Pharmacokinetics and Safety Study of YZJ-1139 in Subjects With Severe Renal Impairment and Normal Renal Impairment

NCT ID: NCT06671444

Last Updated: 2024-11-04

Basic Information

• Recruitment Status: ACTIVE_NOT_RECRUITING
• Clinical Phase: PHASE1
• Total Enrollment: 16 participants
• Study Classification: INTERVENTIONAL
• Study Start Date: 2024-06-03
• Study Completion Date: 2024-12-25

Brief Summary

Objective：

1. To evaluate the pharmacokinetics of YZJ-1139 tablets in patients with severe renal impairment and in subjects with normal renal impairment.

2. To evaluate the safety of YZJ-1139 tablets in patients with severe renal impairment and in subjects with normal renal impairment.

Conditions

Insomnia; Renal Impairment

Study Design

• Allocation Method: NON_RANDOMIZED
• Intervention Model: SINGLE_GROUP
• Primary Study Purpose: TREATMENT
• Blinding Strategy: NONE

Study Groups

Group A: Severe Renal Impairment

Group Type: EXPERIMENTAL

YZJ-1139

Intervention Type: DRUG

Single oral dose, 20 mg tablet

Group B: Normal Renal Impairment

Group Type: EXPERIMENTAL

YZJ-1139

Intervention Type: DRUG

Single oral dose, 20 mg tablet

Interventions

YZJ-1139

Single oral dose, 20 mg tablet

Intervention Type: DRUG

Eligibility Criteria

Exclusion Criteria

1. Allergic constitution, such as those with a known history of allergies to drugs, food or other substances, or those with a history of allergies to YZJ-1139 tablets or similar orexin receptor antagonist drugs and excipients;

2. Subjects with difficulty swallowing tablets, and special dietary requirements who cannot accept a unified diet;

3. Subjects who have poor peripheral venous access or cannot tolerate venous puncture or have a history of needle and blood fainting;

4. Subjects who have undergone surgery within 30 days prior to screening, or plan to undergo surgery during the study;

5. Individuals with a history of paroxysmal sleep disorder, obstructive sleep apnea, complex sleep behavior (such as dream walking, driving in dreams, etc.), severe unconscious hypoglycemia, stroke, epilepsy, and other psychiatric disorders (including anxiety, depression, etc.), convulsive diseases, and sudden onset of illness;

6. Patients who have received kidney transplantation and/or require renal dialysis during the trial.

7. Except for the disease causing renal dysfunction itself, those who have previously or currently suffered from other serious systemic organ diseases, including respiratory, digestive, endocrine, malignant tumor, blood, mental/nervous system serious diseases, which were judged by the investigator to be unsuitable for participation in this trial;

8. Subjects with ALT and/or AST > 2 ULN and/or TBIL > 1.5 ULN, Hb < 80 g/L, QTcF > 450 ms in males and QTcF > 470 ms in females by ECG.

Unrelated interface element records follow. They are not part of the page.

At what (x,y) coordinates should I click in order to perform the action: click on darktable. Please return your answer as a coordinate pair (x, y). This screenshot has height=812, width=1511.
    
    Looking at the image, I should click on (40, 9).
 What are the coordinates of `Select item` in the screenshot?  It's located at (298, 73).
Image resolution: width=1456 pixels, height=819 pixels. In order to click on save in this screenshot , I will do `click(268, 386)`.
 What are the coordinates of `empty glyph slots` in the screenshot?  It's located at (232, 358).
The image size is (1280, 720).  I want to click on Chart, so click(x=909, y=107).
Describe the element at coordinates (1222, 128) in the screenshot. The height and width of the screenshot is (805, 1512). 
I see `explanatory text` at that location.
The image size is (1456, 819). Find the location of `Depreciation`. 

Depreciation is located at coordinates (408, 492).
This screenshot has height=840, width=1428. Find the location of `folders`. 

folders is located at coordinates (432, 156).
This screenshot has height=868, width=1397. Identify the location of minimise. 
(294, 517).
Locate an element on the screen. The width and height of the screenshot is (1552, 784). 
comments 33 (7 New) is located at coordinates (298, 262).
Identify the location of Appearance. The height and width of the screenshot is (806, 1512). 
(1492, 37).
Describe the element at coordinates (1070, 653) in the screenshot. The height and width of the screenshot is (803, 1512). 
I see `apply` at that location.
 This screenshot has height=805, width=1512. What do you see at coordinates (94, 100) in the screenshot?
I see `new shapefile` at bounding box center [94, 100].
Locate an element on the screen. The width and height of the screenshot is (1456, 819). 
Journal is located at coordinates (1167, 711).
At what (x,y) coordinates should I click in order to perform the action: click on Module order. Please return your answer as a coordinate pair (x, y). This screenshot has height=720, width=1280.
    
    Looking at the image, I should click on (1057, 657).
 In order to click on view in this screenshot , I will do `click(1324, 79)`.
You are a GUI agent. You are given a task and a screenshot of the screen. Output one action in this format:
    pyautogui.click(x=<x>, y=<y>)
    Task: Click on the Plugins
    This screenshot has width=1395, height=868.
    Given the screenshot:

9. Subjects with poorly controlled hypertension (systolic blood pressure ≥ 160 mmHg and/or diastolic blood pressure ≥ 100 mmHg) or heart rate > 120bmp.

10. Patients with diabetic nephropathy HbAlc (glycosylated hemoglobin) > 8.5% or fasting blood glucose > 8.5 mmol/L, or stable treatment regimen for less than 1 month before screening.

11. Subjects with active HBV infection (HBV DNA copy number ≥ 104 copies/mL must be excluded if HBsAg is positive), or those who are positive in any index screening of HCV, human immunodeficiency virus antibody, syphilis antibody.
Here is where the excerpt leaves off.